Framework for Action

Strategic Policies

Alternatives for Regularizing Tenure

Source:
Land: The Central Human Settlement Issue. Oberlander, H. Peter. 1985. Human Settlement Issues No. 7. Centre for Human Settlements, University of British Columbia Press, Vancouver. P. 53.

A wide range of alternative approaches are available, the differing details reflecting the different cultural, political, and administrative traditions of the world’s nations and their ingenuity in developing new approaches. The basic alternatives that have been applied are:

    • creating individual private ownership (with various restrictions on use rights)
    • granting individual private leasehold (with various terms on length, renewability, transferability, and so forth)
    • creating communal control (through various communal forms including tribe, urban commune, and so forth, and with various approaches to community-individual relationships)

Outright private ownership has been found to often work against the benefit of the poor as a class in the medium or long run (though it does benefit the individuals granted ownership rights immediately and in tangible terms).

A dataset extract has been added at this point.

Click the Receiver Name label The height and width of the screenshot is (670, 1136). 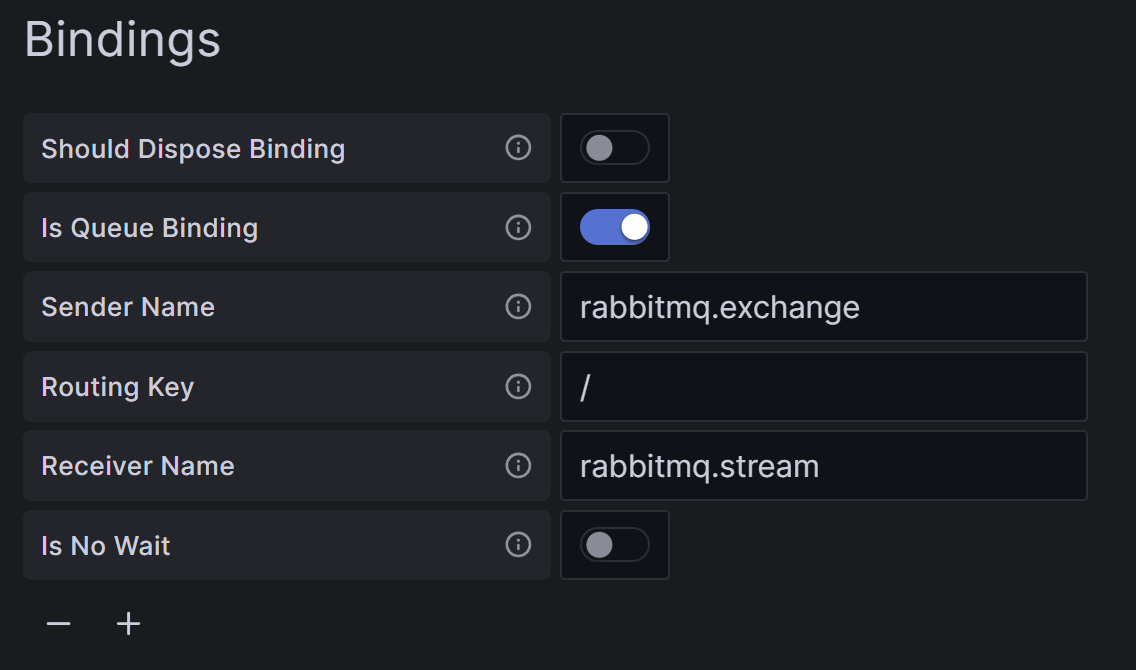coord(138,466)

This is because where individual ownership has been granted, the poor are often tempted to convert their land grant into cash by selling their land title and buildings to those better off and to move on to other squatter settlements. Depending on the conditions of transferability, the same situation can apply to individual private leasehold arrangements. The tenure approach which shows most promise for retaining land and buildings for use by the poor is communal control in some form.